WHAT IS BEING ASKED. Filter these entries down to lines holding "pixels".

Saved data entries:
- Opening Delimiter -

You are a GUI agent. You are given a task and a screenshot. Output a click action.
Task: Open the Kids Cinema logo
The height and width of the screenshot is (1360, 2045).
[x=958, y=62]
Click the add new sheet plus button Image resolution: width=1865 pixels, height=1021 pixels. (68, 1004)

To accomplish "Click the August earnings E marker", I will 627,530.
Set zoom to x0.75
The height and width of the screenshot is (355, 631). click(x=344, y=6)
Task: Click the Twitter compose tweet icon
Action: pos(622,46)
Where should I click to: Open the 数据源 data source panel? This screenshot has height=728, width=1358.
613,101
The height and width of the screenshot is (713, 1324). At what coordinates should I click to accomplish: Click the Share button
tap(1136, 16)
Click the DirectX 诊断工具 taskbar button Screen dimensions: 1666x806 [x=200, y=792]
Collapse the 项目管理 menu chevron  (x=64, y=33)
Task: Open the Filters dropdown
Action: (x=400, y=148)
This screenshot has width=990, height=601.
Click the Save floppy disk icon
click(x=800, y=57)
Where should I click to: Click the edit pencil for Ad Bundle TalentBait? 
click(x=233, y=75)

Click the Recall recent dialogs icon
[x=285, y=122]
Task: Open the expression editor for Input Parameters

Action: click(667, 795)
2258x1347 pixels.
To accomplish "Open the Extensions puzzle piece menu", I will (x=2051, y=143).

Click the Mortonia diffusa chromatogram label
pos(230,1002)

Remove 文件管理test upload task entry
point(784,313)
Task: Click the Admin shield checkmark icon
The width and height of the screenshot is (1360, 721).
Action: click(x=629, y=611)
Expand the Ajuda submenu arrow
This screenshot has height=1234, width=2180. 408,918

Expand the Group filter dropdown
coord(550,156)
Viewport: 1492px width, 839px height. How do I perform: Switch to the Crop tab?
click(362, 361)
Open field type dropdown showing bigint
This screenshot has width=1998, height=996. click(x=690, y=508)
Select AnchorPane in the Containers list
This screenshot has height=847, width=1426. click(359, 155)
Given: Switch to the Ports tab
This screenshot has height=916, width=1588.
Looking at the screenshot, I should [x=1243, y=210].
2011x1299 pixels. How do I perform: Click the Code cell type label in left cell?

- Closing Delimiter -

TASK OUTPUT.
Click the add new sheet plus button Image resolution: width=1865 pixels, height=1021 pixels. (68, 1004)
2258x1347 pixels.
2011x1299 pixels. How do I perform: Click the Code cell type label in left cell?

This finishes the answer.